Types of Research

Clinical Trials *Definition from MRC website

Research studies involving patients, which compare a new or different type of treatment with the best treatment currently available.

No matter how promising a new drug or treatment may appear during tests in a laboratory, it must go through clinical trials before its benefits and risks can really be known.

Trials aim to find out if treatments are safe (what side effects they have), and if they work better than the treatment used currently.

Observational studies

*Definition from MRC website

The researcher observes participants without intervening/ doing something to the participant. 

They are a key part of research as they help to investigate relationships that cannot be tested under randomised controlled experiments, can help provide insight and develop ideas on what is needed for future research and can provide understanding on how things work in clinical practice.

Interviews/ Focus Groups

An interview is a conversation where questions are asked to find out information. The person conducting the interview is usually a professional or researcher who poses questions to the participant, in a series of usually brief questions and answers. 

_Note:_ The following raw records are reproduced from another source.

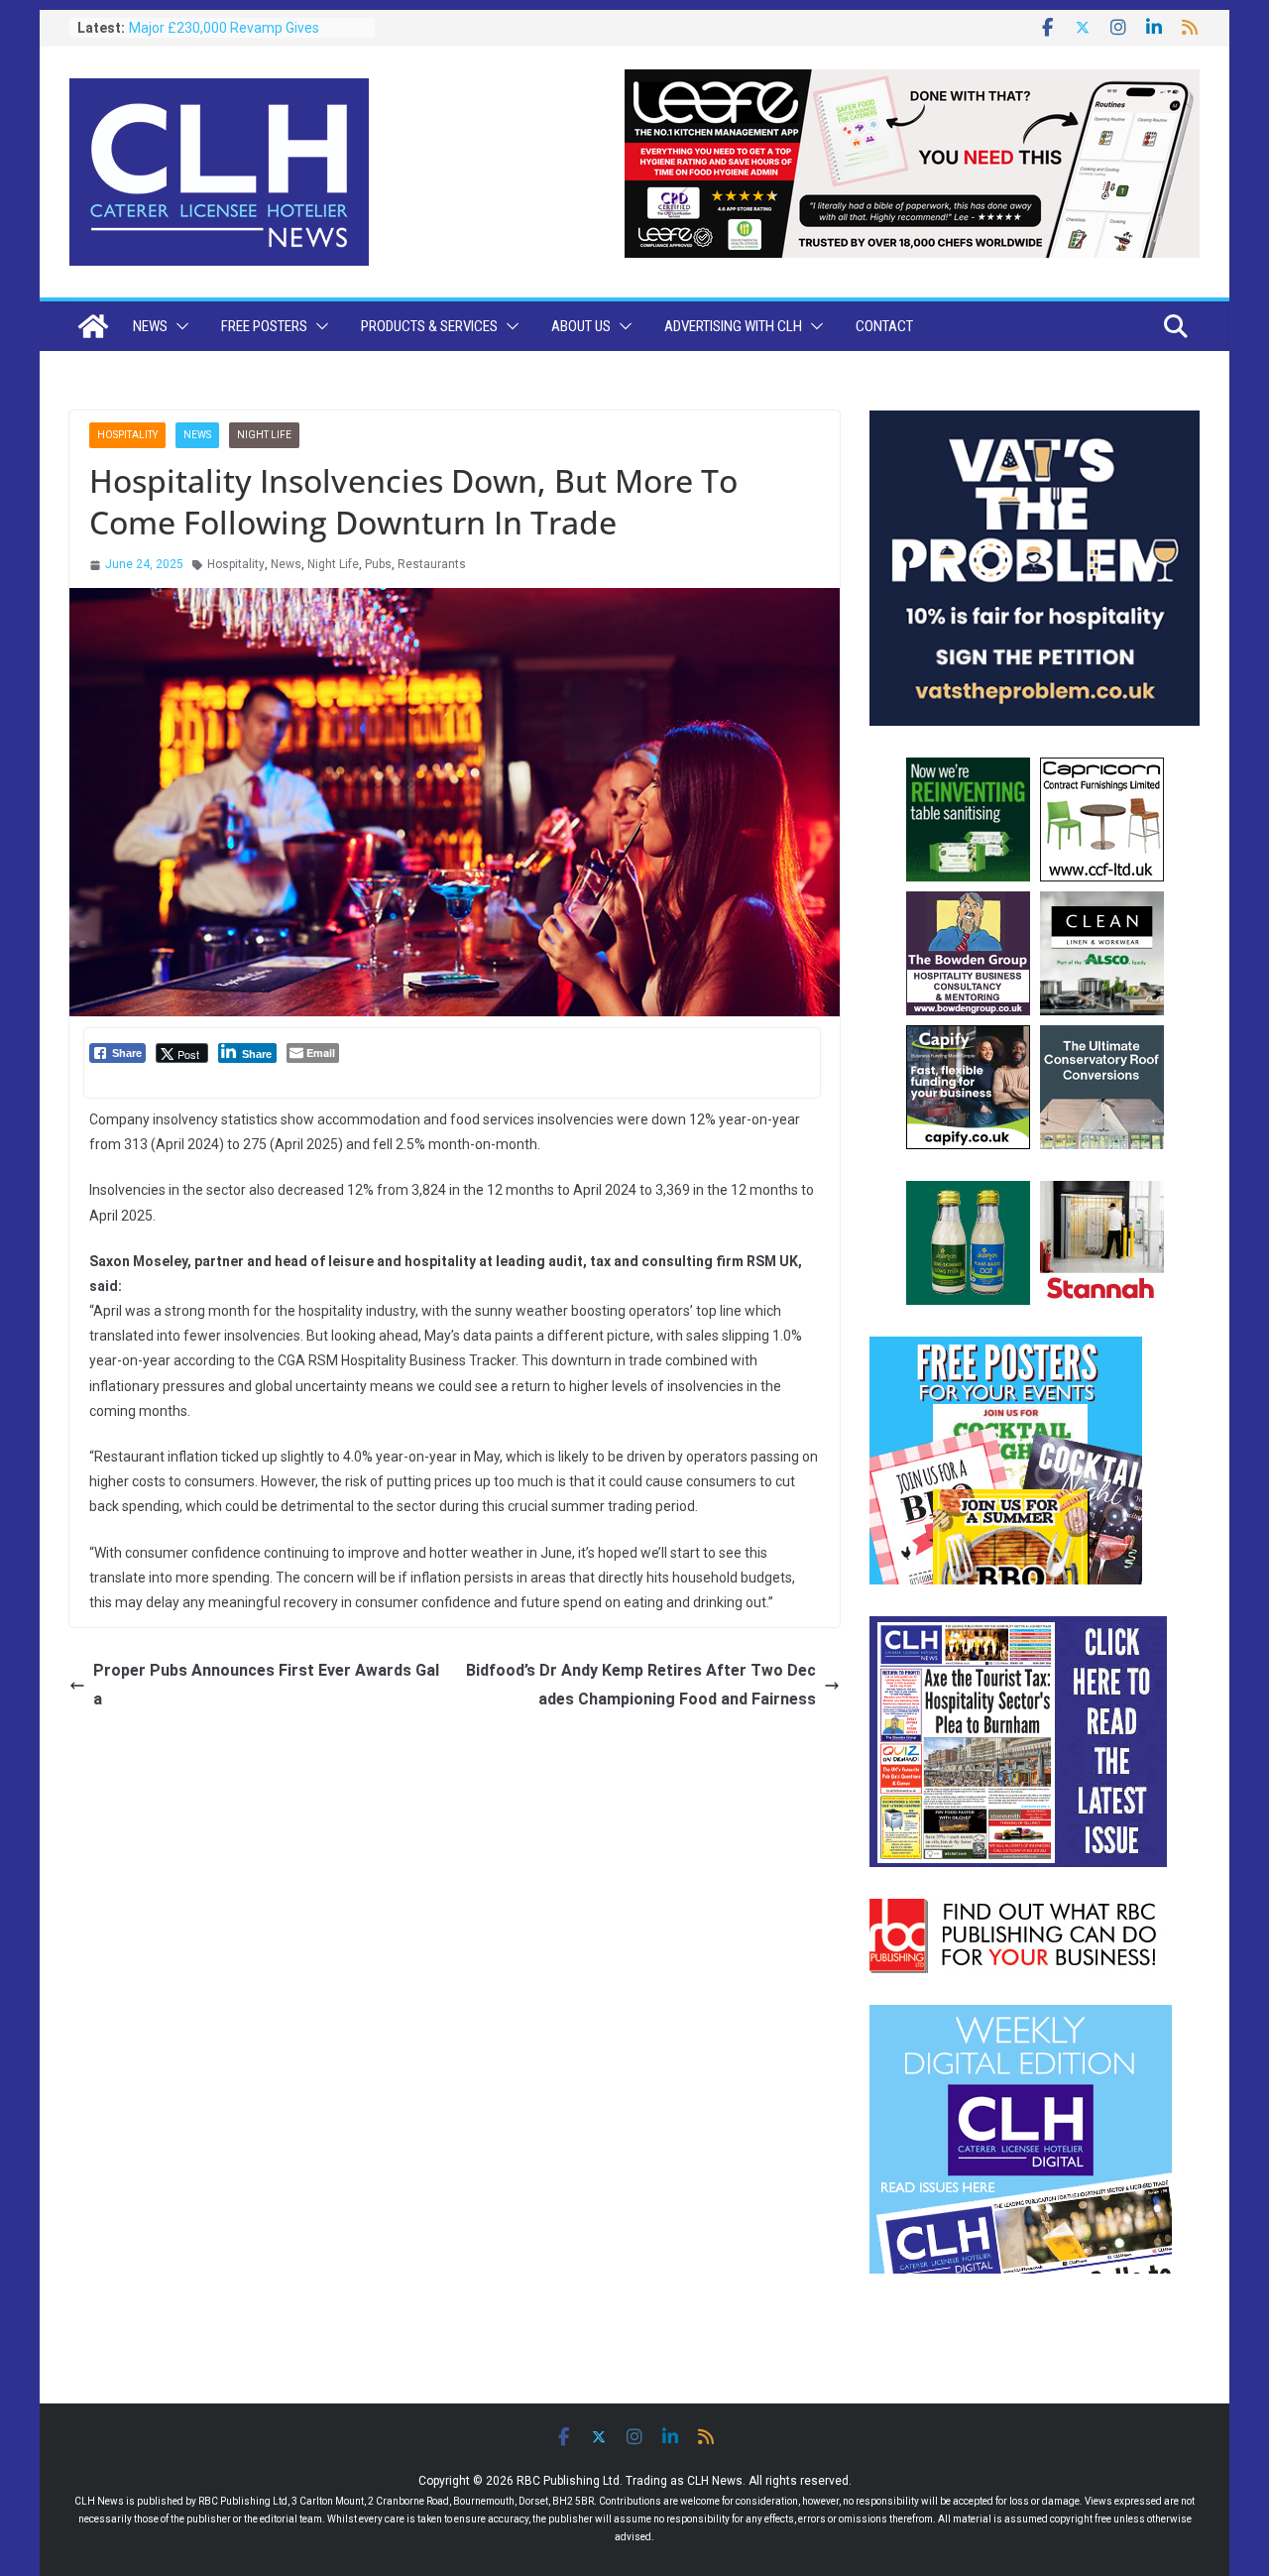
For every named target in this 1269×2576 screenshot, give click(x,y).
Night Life (264, 434)
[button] (178, 326)
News (150, 326)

Interviews can be contrasted with focus groups in which an interviewer questions a group of people and observes the conversation between participants.

Surveys/ Questionnaires

Surveys are more anonymous than interviews and limit respondents to a range of predetermined answer choices. 

Questionnaires are a research tool consisting of a series of questions for the purpose of gathering information from respondents. Questionnaires can be thought of as a kind of written interview. They can be carried out face to face, by telephone, computer or post.